"We are utterly opposed to protectionism," Hollande said at a joint news conference in Santiago with his Chilean counterpart Michelle Bachelet. "We favour regulated globalisation so that there are health standards, social standards ... in the exchanges between countries, between regions."
Protectionism "prevents trade, damages growth and affects employment, including in countries that forge protectionism and above all organise it", he said.
Latin American governments fear that Trump's economic policies will harm their trade with the US and that they could have a domino effect on other countries.
Homage to Allende
Hollande and Bachelet were launching the Franco-Chilean Year of Innovation and signed a number of cooperation accords.
Bachelet - who, like Hollande, is to step down this year - said she hopes France would back Chile in renegotiating an association agreement in place with the European Union.
Hollande paid tribute to Chile's recovery after the 1973-1990 military dictatorship and to Socialist president Salvador Allende, who was killed in the coup that brought General Augusto Pinochet to power.
"In my generation Chile represents both pain and hope," he said. "Pain, that was when there was the coup d'état and because president Allende died here in his palace. Hope, that was that we were able to welcome Chilean exiles and then accompany the return to democracy.
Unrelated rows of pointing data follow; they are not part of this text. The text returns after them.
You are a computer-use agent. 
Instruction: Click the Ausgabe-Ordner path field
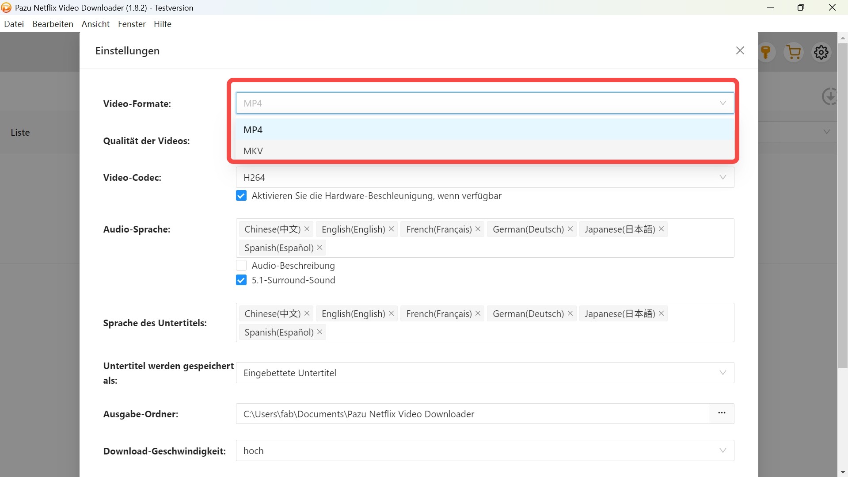click(x=472, y=414)
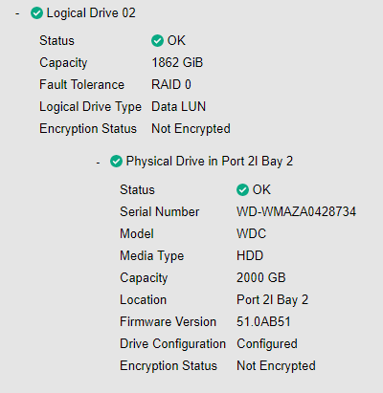Click the logical drive Not Encrypted status

[x=191, y=129]
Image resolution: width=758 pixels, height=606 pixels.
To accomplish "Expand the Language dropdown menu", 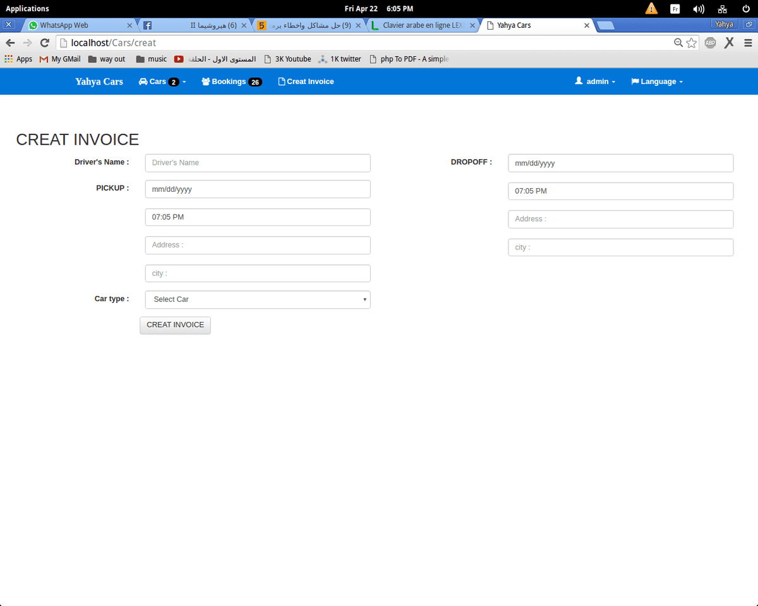I will 657,81.
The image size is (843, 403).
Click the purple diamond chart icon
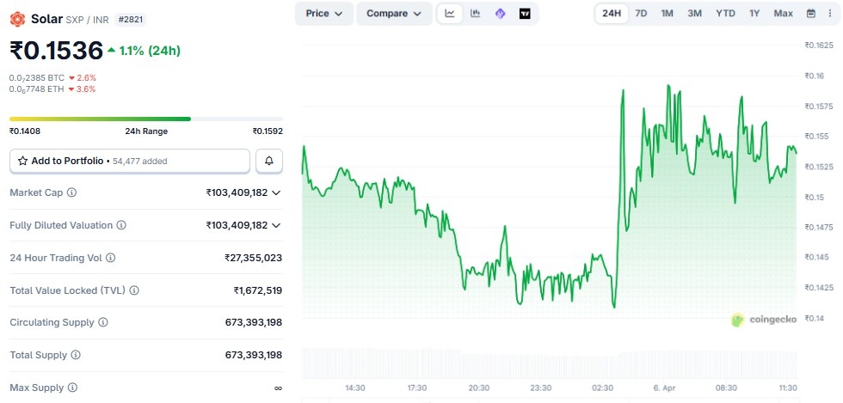click(x=500, y=14)
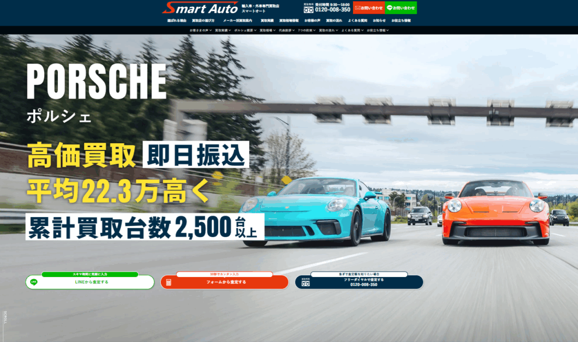Screen dimensions: 578x342
Task: Click the envelope icon on orange お問い合わせ button
Action: coord(357,8)
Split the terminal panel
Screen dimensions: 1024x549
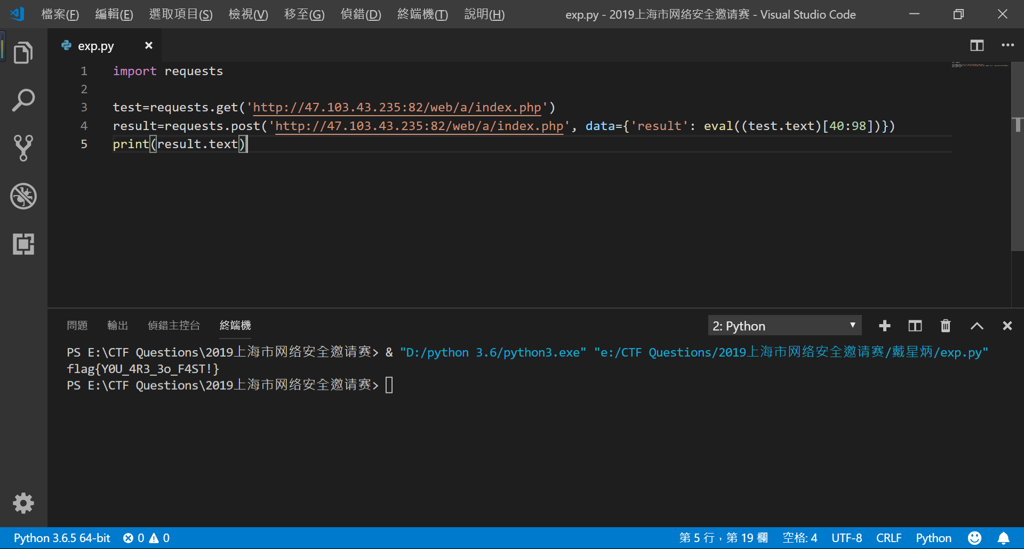915,326
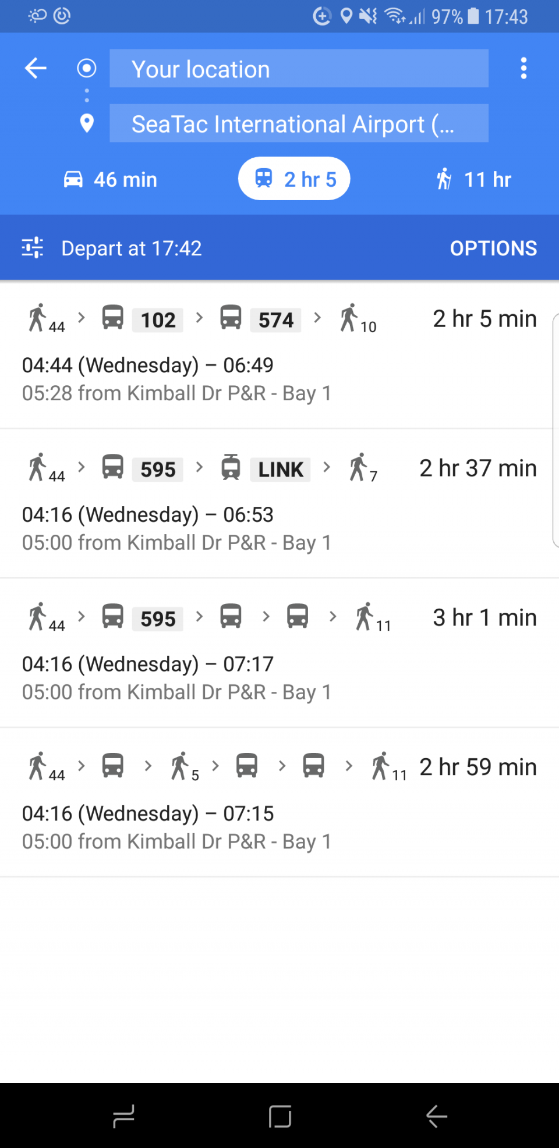Screen dimensions: 559x1148
Task: Tap the back arrow icon
Action: [36, 68]
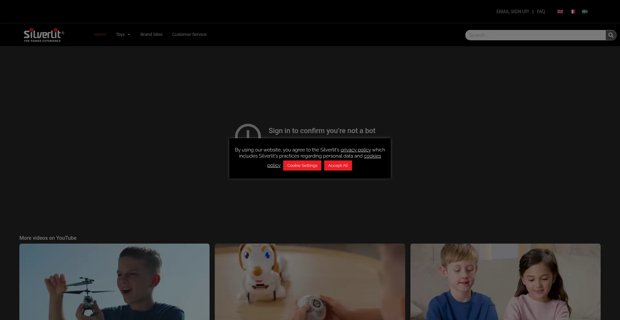Image resolution: width=620 pixels, height=320 pixels.
Task: Open the robot puppy video thumbnail
Action: (x=310, y=282)
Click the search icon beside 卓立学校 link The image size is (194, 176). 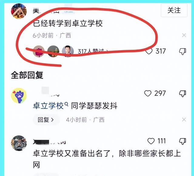click(66, 104)
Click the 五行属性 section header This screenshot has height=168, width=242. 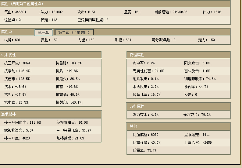(137, 107)
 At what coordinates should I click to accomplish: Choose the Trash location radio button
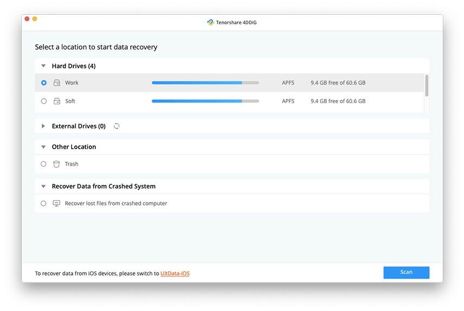tap(44, 164)
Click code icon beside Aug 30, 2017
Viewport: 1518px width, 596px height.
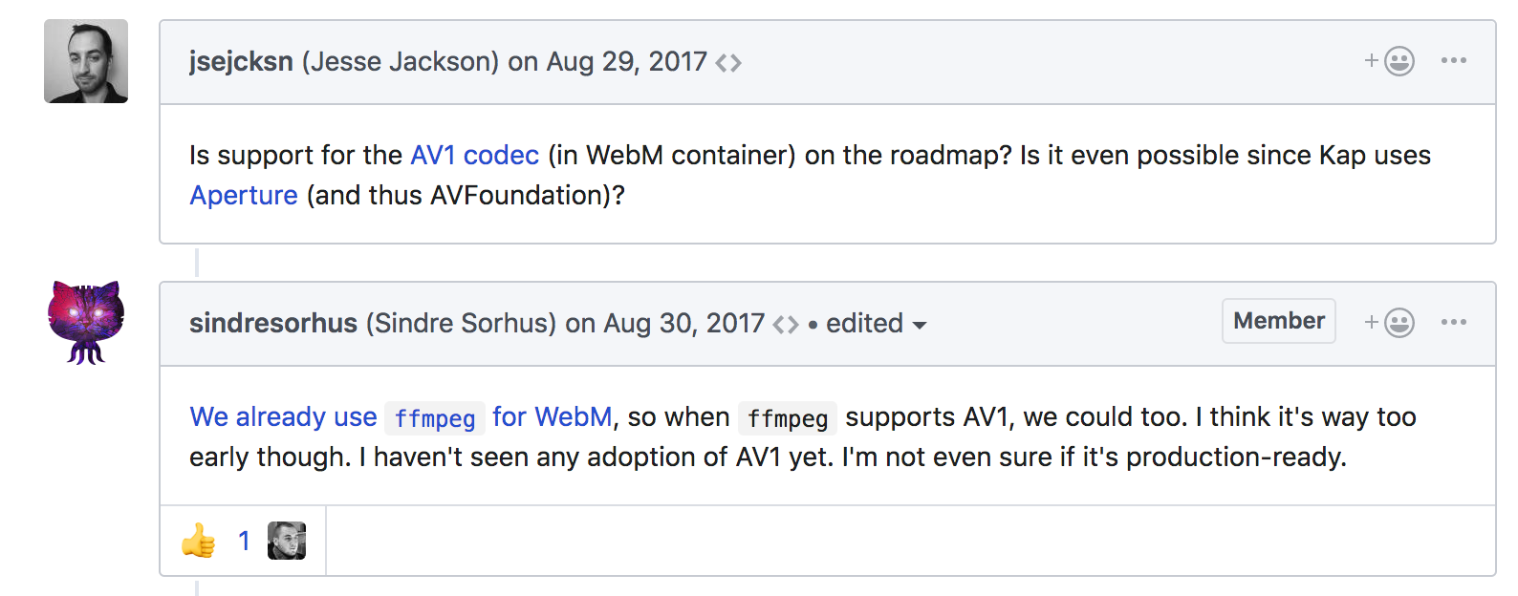786,325
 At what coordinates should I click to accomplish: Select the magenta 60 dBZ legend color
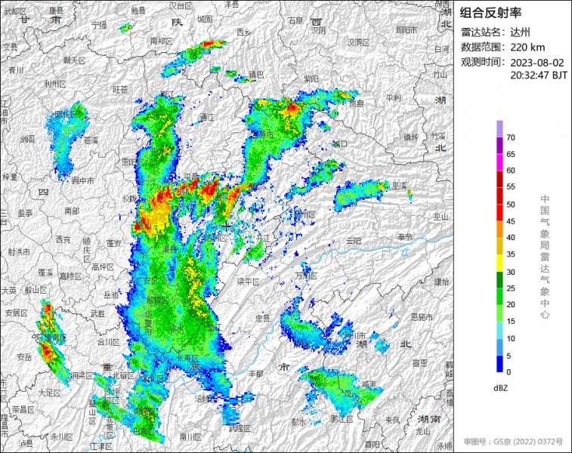point(500,162)
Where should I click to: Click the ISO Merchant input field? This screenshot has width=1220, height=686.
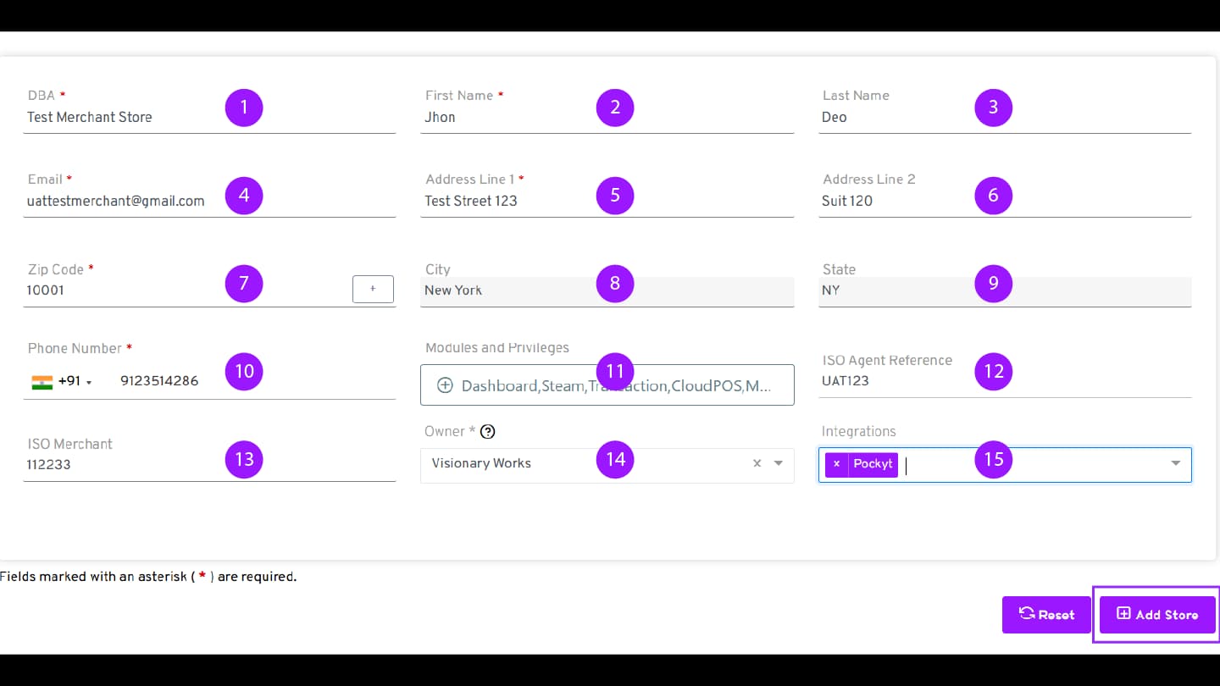[x=119, y=465]
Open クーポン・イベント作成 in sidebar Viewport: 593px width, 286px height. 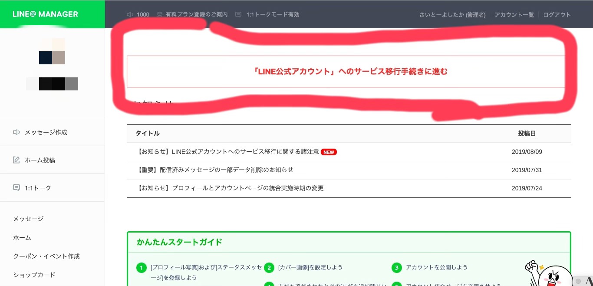(x=46, y=256)
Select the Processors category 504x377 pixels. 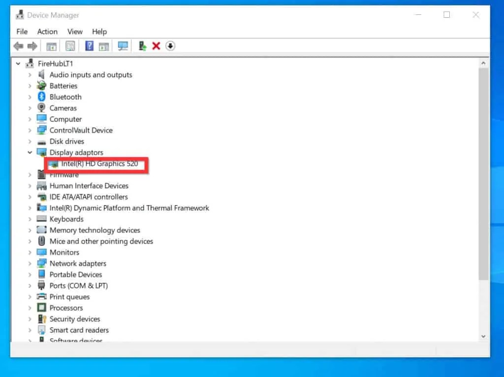click(x=66, y=308)
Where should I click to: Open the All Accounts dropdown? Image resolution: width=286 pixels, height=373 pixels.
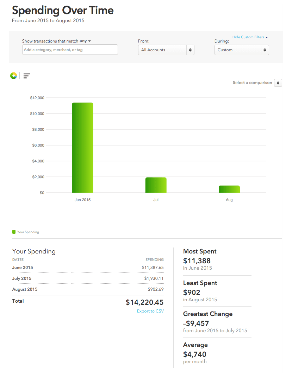pos(166,50)
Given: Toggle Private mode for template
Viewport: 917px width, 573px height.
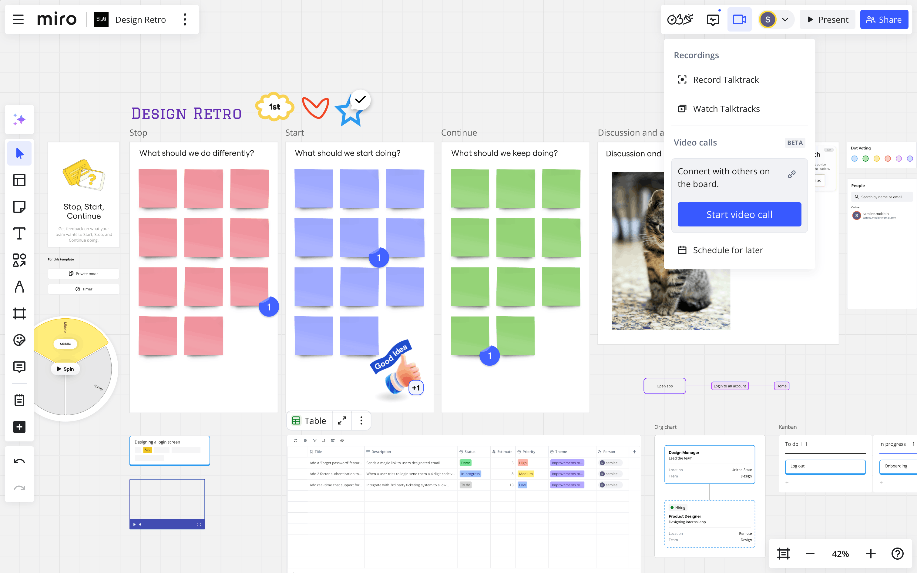Looking at the screenshot, I should (84, 274).
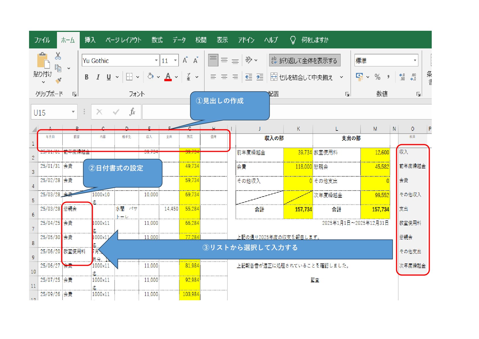
Task: Expand the font size dropdown
Action: pos(175,60)
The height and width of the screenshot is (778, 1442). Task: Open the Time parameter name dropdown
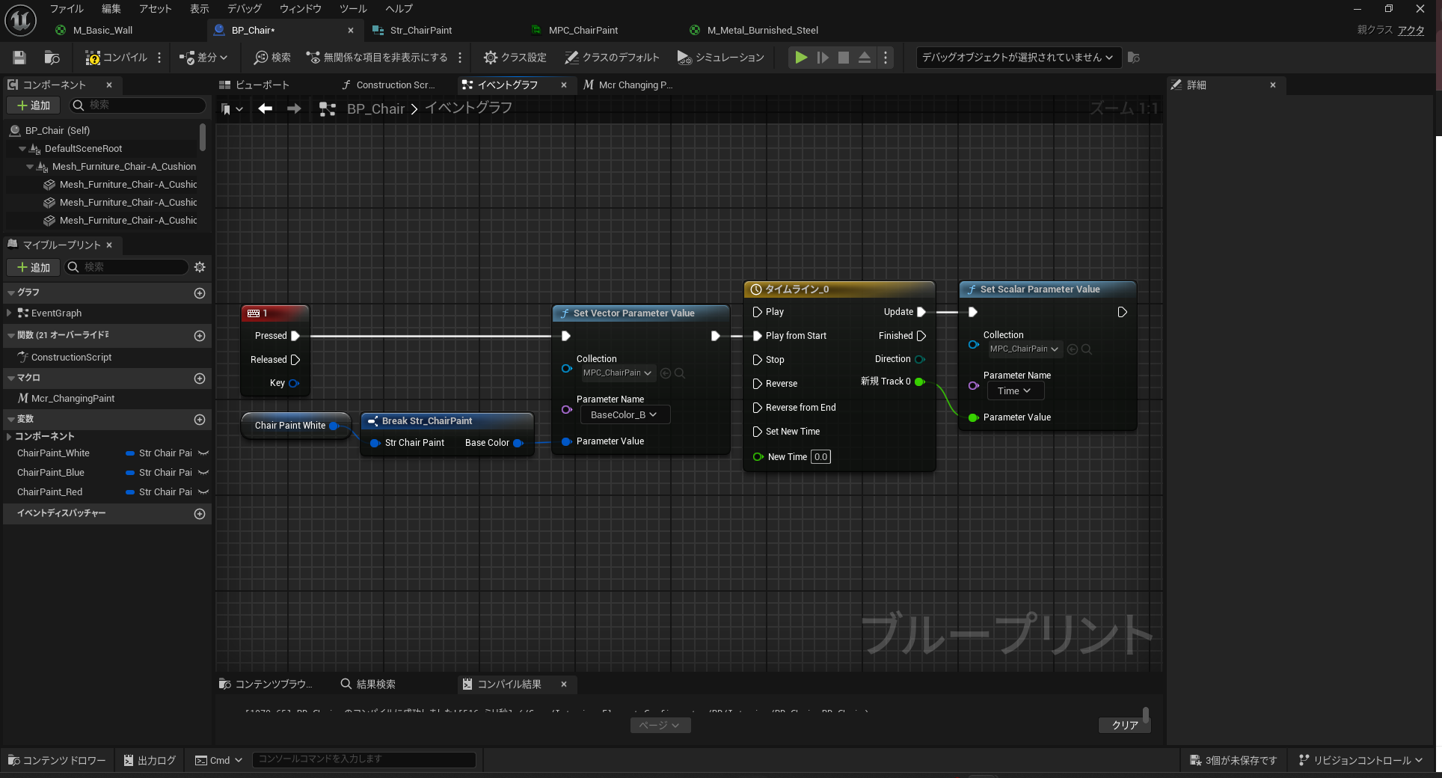click(x=1014, y=391)
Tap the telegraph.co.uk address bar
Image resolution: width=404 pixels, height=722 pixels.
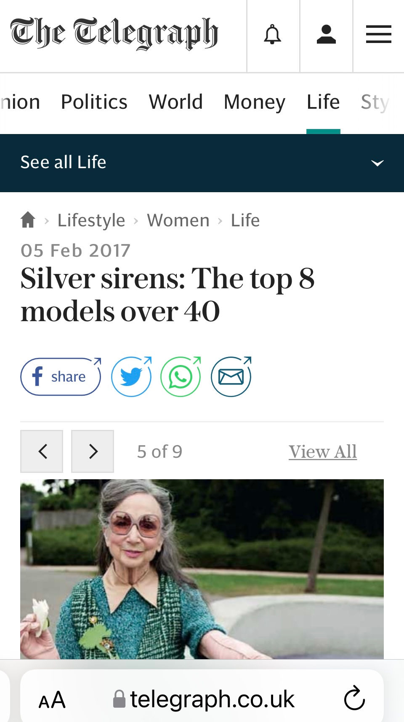tap(204, 699)
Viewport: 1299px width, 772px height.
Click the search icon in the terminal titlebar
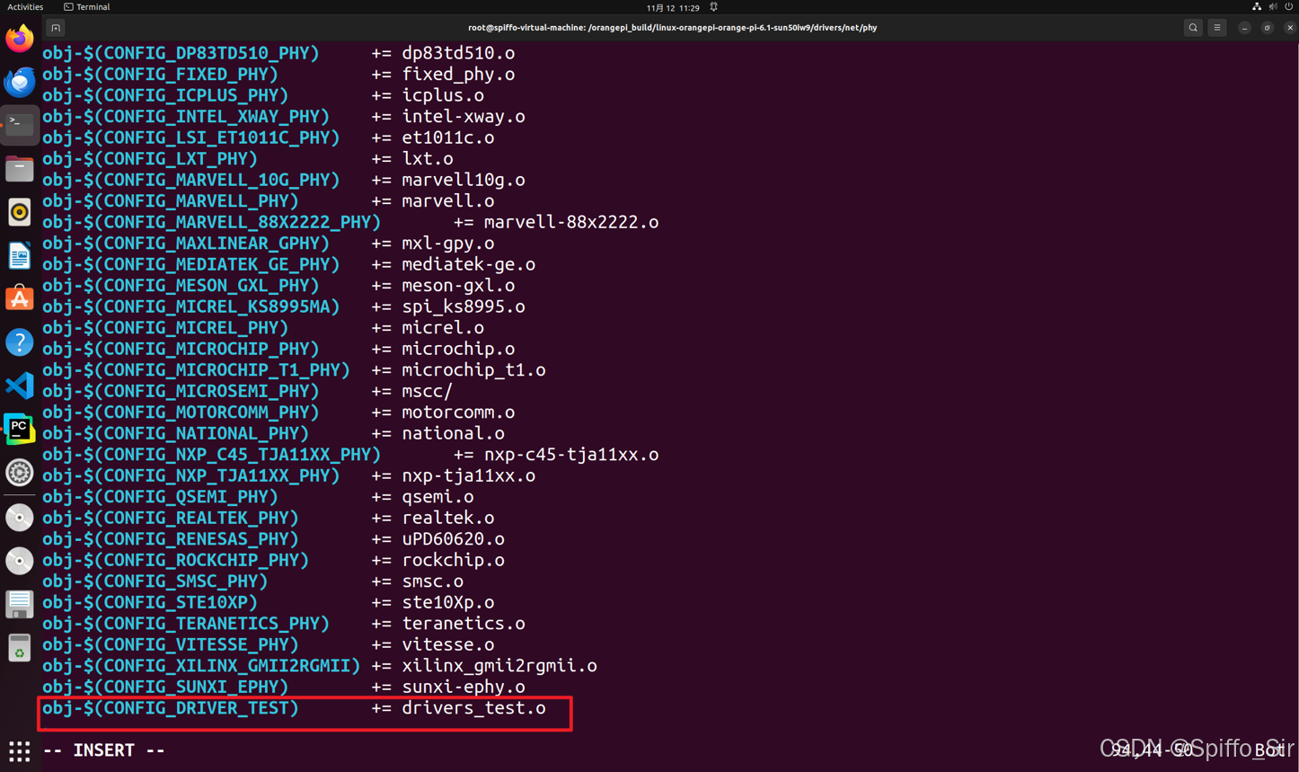(1192, 27)
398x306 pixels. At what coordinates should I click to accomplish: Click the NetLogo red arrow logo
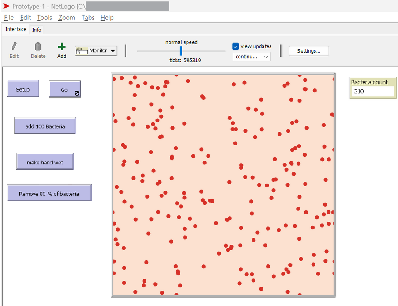(6, 6)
"Chile today is politically stable, economically dynamic and open to the world. It is an example to the world."
Backing for Colombian peace process
Hollande, who last visited Latin America in 2012, was to leave for Colombia late on Sunday.
No French head of state has visited the country since François Mitterrand did so in 1989.
Hollande will visit the Cali region along with Colombian President Juan Manuel Santos to observe the follow-up mechanism of November's peace deal between the government and the Farc guerrilla movement.
The trip is a gesture of support for the agreement, which was reached after a first deal was rejected in a referendum.
France is contributing 17 million euros to a 95-million-euro European Union fund launched in December in the aftermath of the peace accord.